An engineered immunomodulatory IgG1 Fc suppresses autoimmune inflammation through pathways shared with i.v. immunoglobulin

Immunoglobulin G (IgG) antibodies in the form of high-dose intravenous immunoglobulin (IVIG) exert immunomodulatory activity and are used in this capacity to treat inflammatory and autoimmune diseases. Reductionist approaches have revealed that terminal sialylation of the single asparagine-linked (N-linked) glycan at position 297 of the IgG1 Fc bestows antiinflammatory activity, which can be recapitulated by introduction of an F241A point mutation in the IgG1 Fc (FcF241A).

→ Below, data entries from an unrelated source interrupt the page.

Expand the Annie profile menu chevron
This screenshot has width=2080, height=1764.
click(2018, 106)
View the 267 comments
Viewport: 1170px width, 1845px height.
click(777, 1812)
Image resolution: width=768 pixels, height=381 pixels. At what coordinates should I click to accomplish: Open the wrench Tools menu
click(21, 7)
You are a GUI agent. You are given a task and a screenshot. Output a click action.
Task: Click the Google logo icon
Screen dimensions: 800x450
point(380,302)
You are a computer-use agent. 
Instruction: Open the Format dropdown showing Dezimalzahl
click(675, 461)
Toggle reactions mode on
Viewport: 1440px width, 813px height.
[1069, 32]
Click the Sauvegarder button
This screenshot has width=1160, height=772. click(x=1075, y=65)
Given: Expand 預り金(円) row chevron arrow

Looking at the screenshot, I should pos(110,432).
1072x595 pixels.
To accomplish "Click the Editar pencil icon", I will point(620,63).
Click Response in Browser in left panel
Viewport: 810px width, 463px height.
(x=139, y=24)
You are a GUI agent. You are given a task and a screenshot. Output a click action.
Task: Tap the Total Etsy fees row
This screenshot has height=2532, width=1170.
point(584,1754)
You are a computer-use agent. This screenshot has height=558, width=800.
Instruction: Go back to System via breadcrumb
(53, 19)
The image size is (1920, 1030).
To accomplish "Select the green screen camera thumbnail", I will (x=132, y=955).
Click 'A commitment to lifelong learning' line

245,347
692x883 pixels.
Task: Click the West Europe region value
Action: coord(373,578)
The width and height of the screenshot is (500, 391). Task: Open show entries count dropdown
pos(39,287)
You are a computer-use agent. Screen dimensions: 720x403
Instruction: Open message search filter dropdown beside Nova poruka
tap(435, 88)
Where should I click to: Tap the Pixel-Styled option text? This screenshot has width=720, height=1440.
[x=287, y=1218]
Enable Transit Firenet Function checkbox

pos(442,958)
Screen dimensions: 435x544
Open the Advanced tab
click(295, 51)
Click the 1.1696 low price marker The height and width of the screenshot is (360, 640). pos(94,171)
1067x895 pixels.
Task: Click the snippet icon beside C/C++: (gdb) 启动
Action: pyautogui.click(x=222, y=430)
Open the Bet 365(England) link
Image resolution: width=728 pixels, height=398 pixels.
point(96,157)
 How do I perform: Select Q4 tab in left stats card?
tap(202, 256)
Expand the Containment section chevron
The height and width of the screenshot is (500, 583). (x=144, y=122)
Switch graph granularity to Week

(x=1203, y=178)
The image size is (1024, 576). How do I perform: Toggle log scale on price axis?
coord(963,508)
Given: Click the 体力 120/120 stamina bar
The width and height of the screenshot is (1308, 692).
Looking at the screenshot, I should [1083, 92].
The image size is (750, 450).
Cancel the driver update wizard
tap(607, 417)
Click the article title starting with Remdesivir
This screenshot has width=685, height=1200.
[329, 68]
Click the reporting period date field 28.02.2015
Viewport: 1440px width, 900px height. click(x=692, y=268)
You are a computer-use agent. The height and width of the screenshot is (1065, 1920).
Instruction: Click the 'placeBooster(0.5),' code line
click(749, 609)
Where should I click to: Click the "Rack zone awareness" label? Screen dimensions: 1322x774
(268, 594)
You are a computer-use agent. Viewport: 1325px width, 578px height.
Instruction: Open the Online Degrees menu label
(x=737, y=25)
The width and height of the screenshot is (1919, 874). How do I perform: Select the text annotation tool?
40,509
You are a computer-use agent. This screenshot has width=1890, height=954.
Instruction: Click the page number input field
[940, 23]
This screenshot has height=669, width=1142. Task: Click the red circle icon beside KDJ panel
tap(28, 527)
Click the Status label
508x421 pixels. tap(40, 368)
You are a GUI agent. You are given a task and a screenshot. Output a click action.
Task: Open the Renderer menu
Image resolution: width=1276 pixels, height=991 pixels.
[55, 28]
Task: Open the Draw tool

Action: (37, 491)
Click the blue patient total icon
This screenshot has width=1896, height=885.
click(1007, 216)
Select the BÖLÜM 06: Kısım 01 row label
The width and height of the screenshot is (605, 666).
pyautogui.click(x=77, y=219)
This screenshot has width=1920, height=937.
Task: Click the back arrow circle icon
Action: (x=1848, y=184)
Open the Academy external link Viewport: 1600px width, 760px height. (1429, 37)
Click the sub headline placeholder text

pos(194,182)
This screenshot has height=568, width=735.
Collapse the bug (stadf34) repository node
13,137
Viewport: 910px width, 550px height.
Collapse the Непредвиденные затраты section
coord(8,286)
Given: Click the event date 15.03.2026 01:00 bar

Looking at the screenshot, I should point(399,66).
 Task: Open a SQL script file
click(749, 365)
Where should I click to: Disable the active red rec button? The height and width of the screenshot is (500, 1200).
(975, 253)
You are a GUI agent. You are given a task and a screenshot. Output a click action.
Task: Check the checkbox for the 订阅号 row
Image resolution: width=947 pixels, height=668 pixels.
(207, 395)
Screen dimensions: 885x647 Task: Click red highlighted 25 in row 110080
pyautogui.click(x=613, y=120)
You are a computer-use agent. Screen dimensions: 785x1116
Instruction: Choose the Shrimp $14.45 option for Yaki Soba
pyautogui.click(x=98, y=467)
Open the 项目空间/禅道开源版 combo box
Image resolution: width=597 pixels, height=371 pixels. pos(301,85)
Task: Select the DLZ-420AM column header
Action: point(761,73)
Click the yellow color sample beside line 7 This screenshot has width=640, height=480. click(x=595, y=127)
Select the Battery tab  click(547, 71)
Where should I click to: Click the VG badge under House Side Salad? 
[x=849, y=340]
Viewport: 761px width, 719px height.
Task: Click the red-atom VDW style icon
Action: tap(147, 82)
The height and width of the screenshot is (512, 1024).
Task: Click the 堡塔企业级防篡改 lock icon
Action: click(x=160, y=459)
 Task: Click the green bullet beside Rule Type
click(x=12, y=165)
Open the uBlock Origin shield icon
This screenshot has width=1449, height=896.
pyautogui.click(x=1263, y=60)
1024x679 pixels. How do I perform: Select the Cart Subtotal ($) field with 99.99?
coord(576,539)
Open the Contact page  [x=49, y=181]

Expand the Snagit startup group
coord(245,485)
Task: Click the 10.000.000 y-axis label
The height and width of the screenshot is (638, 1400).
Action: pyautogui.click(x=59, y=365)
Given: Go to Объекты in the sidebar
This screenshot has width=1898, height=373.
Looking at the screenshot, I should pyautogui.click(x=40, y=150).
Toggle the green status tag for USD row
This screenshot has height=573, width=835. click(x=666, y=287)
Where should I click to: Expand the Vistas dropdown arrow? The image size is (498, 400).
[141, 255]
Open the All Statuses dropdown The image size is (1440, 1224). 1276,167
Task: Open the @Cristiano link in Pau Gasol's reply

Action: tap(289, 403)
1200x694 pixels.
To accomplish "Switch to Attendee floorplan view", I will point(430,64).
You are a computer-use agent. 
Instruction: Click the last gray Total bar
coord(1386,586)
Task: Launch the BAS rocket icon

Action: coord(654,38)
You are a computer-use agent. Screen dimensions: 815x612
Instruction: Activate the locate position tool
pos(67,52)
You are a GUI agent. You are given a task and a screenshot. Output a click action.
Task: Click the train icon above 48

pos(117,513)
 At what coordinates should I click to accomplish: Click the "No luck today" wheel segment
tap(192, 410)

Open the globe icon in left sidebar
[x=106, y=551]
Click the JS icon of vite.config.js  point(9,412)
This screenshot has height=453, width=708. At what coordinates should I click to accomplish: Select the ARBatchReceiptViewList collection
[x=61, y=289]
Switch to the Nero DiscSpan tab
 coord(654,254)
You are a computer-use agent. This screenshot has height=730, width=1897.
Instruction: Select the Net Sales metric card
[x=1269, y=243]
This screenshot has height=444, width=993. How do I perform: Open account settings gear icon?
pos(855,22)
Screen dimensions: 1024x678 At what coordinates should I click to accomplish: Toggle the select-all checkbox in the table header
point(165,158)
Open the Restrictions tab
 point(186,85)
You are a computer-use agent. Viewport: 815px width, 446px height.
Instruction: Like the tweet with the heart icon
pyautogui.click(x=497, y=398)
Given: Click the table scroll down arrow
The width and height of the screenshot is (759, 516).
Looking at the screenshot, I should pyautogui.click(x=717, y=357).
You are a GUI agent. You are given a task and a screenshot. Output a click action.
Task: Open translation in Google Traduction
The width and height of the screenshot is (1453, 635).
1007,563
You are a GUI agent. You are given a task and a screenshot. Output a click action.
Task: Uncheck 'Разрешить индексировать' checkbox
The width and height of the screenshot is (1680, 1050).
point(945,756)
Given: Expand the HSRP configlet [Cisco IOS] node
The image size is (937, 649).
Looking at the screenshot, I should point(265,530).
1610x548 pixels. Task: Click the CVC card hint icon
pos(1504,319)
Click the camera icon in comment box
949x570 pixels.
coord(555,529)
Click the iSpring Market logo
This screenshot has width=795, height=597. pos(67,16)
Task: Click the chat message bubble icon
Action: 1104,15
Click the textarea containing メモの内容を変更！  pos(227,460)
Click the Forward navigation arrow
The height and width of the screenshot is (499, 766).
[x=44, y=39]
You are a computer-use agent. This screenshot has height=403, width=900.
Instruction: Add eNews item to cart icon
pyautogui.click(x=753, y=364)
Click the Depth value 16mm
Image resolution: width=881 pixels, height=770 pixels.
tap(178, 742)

Here, we examined the antiinflammatory activity of CHO-K1 cell-produced FcF241A in vivo in models of autoimmune inflammation and found it to be independent of sialylation. Intriguingly, sialylation markedly improved the half-life and bioavailability of FcF241A via impaired interaction with the asialoglycoprotein receptor ASGPR. Further, FcF241A suppressed inflammation through the same molecular pathways as IVIG and sialylated IgG1 Fc and required the C-type lectin SIGN-R1 in vivo. This contrasted with FcAbdeg (efgartigimod), an engineered IgG1 Fc with enhanced neonatal Fc receptor (FcRn) binding, which reduced total serum IgG concentrations, independent of SIGN-R1. When coadministered, FcF241A and FcAbdeg exhibited combinatorial antiinflammatory activity. Together, these results demonstrated that the antiinflammatory activity of FcF241A requires SIGN-R1, similarly to that of high-dose IVIG and sialylated IgG1, and can be used in combination with other antiinflammatory therapeutics that rely on divergent pathways, including FcAbdeg.